Dichten is een beetje toveren

Mijn mond eet graag spinazie maar ik nietFrank Adam schreef net een tweede bundel bij elkaar voor jonge kinderen. In Mijn mond eet graag spinazie maar ik niet zet hij de toon voort die ook al in zijn eerste kleuterversjes aansloeg. Aan het woord is een kleine baldadige, zeer eigentijdse en mondige wereldverkenner, die zich alweer vragen stelt over alles en nog wat. En dat wil weleens aardig klinken. Over de computer, bijvoorbeeld: "En hebben/ al die ramen,/ al die deuren/ eigenlijk wel een klink?", of over mama onder de douche, verbaasd over al dat witte, "Stukjes mama/ net in het gips." En de hamvraag: "Waarom heeft mijn mond,/ mijn mond geen rits?" Vaak weet Frank Adam precies te verwoorden wat zich in zo'n klein hoofd afspeelt, en hij doet dat dan ook overtuigend. In het versje 'Ik slaap niet graag', een van de betere in de bundel, is de herkenbaarheid groot door het slome en drammerige ritme waarin een klein kind zichzelf overtuigt van de nutteloosheid van 'slapen'. Je valt haast mee in slaap met de kleine zeurder. Mooi. De bundel is niet onverdeeld geslaagd. Frank Adam vervalt weleens in ouderwets geklets, waarbij zijn enige bedoeling blijkt te zijn doortastend te rijmen. Ook het gebruikte idioom is soms dubieus: ik stel me moeilijk voor dat een kleine held het kan hebben over een "ballade" voor oma's kast, ook al is de voorstelling van het land van melk en honing die zo'n kast voor kinderen kan zijn dan weer erg leuk. Kristien Aertssen illustreerde de bundel met bescheiden maar erg geschikte illustraties.

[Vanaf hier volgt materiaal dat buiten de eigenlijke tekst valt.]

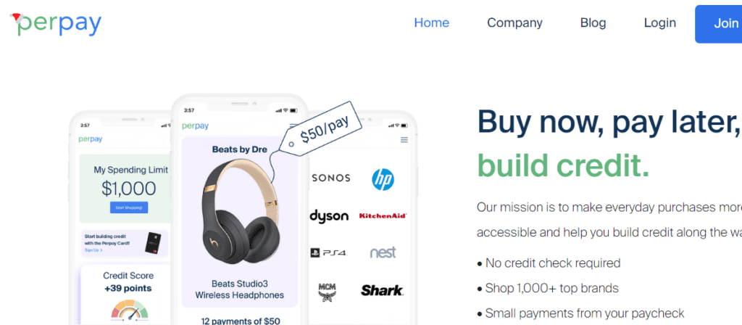Click the Shark brand logo
This screenshot has height=325, width=742.
(382, 290)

Aa bee see van Vos en Haas   Echt wel grappig bedacht en bovendien schitterend geïllustreerd is Aa bee see van Vos en Haas, een uitvloeisel van de reeks verhalen over dit innemende duo die Sylvia Vanden Heede schreef voor beginnende geletterden. Het werd een luchtig abecedarium met veel verwijzingen naar de verhalen. Pech, toch wel, voor wie die niet kent. Niet alles zesentwintig versjes zijn even gelukkig, maar sommige ervan zijn heel geslaagd. De H bijvoorbeeld: "H klinkt als haa en niet als hee/ toch is H geen van de twee. H is enkel een beetje lucht./ Zo licht als een veertje/ niet meer dan een zucht." En zo wordt V onder meer: "Vee is: veel varkens/ allemaal bijeen." Hier wordt geestig met taal gespeeld en over woorden en klanken gedacht, zoals kinderen dat wel eens doen. De prenten van Thé Tjong-Khing vergroten de vrolijkheid alleen maar.

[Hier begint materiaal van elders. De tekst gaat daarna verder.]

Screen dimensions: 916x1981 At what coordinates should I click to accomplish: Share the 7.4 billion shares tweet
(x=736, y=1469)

De maan begon te schijnen   Johanna Kruit maakte eerder al mooie, mysterieuze en melodieuze verzen. In haar nieuwste bundel, De maan begon te schijnen, borduurt ze verder op de thema's die al vaker overvloedig aan de orde waren in haar werk: er is weer veel wind, maan, zee, donker en duin en weer wordt er veel gesuggereerd over een groot verlies, over stille treurende ouders en over bodemloze geheimen. Ook vormelijk is er weinig veranderd. Kruit schrijft vaak in lange opsommingen en herhalingen en heeft een voorkeur voor ballade-achtige strofen met eigenaardige inversies. Ondanks al die herkenbare ingrediënten en technieken zijn deze gedichten, op een paar verrassende na, ('Nachtgedicht', bijvoorbeeld), minder overtuigend en geloofwaardig en willen ze weleens gaan vervelen. Het openingsgedicht van haar vorige bundel, 'Een dichter is een tovenaar', gaf erg duidelijk haar kinderlijke poëtica weer. Ook hier wil ze in een eerste poëticaal gedicht wat kwijt over het schrijven van poëzie: "Mijn woorden zitten soms zo klein/ ineengedoken naast elkaar/ dat ik niet weet wat ik met ze moet doen." Een erg toepasselijk citaat voor dit boekje, waarin de prachtige illustraties van Wim Hofman soms meer poëtische uitdrukkingskracht uitstralen dan de gedichten zelf.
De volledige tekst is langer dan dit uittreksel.